Although I have been using Linux Mint for 15 years, I am not familiar with many things, so I started this here. I have a PDF file, a scanned manual, that I need to: 1, clean up the background around the text so it doesn't print a gray page with black text (hard to see, and uses too much ink) AND 2, I want to shrink it afterwards to share it. It is 1.1 GB, and comparable manuals for later vehicles are 1/2 the size or smaller. Some MUCH smaller. Although I can use terminal, in a newbie cut n paste fashion, I would prefer to do this with a GUI interface. Can anybody point me to a suitable tutorial to do this? THANKS!!!

hcentaur13
Level 3
Level 3
Posts: 112
Joined: Sat May 18, 2013 5:13 pm

Re: Cleaning up and shrinking a PDF file

Postby hcentaur13 » Fri Jun 23, 2017 3:05 am

shrinking a pdf means loosing content. the eBook reader clementine comes with an pdf editor, Use your repository to install it. Then use its editor to remove the content of the pdf you're not interested in.

User avatar
wallyUSA
Level 3
Level 3
Posts: 196
Joined: Thu Jun 08, 2017 2:31 pm
Location: Georgia USA (Zulu-4/5)

Re: Cleaning up and shrinking a PDF file

Postby wallyUSA » Fri Jun 23, 2017 7:23 am

Catdaddy wrote:... Can anybody point me to a suitable tutorial to do this? THANKS!!!

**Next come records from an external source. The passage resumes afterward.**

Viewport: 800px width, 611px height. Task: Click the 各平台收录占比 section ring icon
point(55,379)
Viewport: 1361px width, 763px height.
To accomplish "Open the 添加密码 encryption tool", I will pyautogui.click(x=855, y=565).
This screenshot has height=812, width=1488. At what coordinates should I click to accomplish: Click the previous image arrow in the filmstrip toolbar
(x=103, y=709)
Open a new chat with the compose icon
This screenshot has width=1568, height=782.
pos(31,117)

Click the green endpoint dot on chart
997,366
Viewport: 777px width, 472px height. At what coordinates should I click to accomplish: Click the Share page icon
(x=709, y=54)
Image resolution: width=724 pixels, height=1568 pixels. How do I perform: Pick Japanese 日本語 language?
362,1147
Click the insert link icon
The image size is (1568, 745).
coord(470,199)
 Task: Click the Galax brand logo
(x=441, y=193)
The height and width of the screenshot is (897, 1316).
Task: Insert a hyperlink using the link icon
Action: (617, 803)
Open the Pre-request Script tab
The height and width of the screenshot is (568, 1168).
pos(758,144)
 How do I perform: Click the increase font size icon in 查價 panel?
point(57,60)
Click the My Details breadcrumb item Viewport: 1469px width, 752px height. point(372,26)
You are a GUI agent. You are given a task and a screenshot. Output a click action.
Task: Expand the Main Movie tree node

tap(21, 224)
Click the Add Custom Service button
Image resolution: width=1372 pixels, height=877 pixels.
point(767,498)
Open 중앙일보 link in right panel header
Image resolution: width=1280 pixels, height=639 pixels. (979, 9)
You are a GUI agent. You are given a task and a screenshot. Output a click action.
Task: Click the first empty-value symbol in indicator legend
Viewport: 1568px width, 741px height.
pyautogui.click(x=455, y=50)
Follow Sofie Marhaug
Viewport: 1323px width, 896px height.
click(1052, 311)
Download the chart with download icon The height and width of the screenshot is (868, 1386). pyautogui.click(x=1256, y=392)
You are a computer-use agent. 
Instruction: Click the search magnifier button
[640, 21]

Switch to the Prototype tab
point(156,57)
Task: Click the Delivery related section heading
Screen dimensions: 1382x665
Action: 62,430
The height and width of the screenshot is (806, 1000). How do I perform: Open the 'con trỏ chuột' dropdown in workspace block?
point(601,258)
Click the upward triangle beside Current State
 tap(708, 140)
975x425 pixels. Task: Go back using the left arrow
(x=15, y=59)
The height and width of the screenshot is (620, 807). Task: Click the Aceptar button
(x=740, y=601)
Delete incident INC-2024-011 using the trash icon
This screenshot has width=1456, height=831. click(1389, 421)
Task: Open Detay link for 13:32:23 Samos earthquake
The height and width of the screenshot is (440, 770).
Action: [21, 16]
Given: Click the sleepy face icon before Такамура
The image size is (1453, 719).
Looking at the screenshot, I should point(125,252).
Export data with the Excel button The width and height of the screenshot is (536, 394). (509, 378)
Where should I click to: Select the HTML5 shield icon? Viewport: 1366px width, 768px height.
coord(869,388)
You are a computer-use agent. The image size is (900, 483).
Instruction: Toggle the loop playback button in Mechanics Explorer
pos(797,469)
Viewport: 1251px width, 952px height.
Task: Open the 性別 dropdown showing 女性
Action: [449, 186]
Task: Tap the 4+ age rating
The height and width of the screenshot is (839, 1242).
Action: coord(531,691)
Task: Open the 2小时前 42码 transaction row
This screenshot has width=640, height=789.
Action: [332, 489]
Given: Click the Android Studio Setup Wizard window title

I use the smallpdf.com. Used it for several years to reduce pdf file sizes before I post on the web. Has several other file conversion options like 'pdf to jpg' and others. The free option allows two conversions per day.
Mint 18.2 Sonya Cinnamon 3.4.6 Kernel: 4.10.0-33-generic x86_64 (64 bit) (in VBox 5.1.28)
Please, if your query has been resolved, edit your first post and add [SOLVED] to the title.

lmuserx4849
Level 4
Level 4
Posts: 461
Joined: Wed Dec 17, 2014 2:55 am

Re: Cleaning up and shrinking a PDF file

Postby lmuserx4849 » Tue Jul 11, 2017 2:54 am

I have the same issue. I came across https://gist.github.com/hubgit/6078384. They are using a combination of pdftk, exiftool, qpdf. To shrink, most examples used ghostscript (gs), like https://askubuntu.com/questions/207447/ ... a-pdf-file. If you search, there are gui's to these commands if that is your preference. I had some success. I'm on 17.3, and the tools aren't current. I went to a different machine with current versions and got different results and it ran much faster. This is still a work-in-progress for me...

GS3
Level 2
Level 2
Posts: 77
Joined: Fri Jan 06, 2017 7:51 am

Re: Cleaning up and shrinking a PDF file

Postby GS3 » Sat Jul 15, 2017 7:13 pm

This question is really not about Linux at all but is a very interesting question and I think people would benefit from knowing a bit more about computer graphics.

Scanning directly to PDF is an abomination which should never be done. It would only be forgivable for grannies scanning a photo of their baby taken decades ago.

Scanning graphics should be done first to the appropriate format depending on the type of graphic.

Black and white text and line drawings compress best when scanned at 300 DPI into TIFF-CCITT-Fax4. With this you can get perfectly readable pages which only take around 50 KBytes per letter/A4 page.

Not only that but B&W pages like that can be OCR'd which is really what should be done if possible.

Photo images compress best using 300 DPI into JPG with a compression level adequate for the picture in question.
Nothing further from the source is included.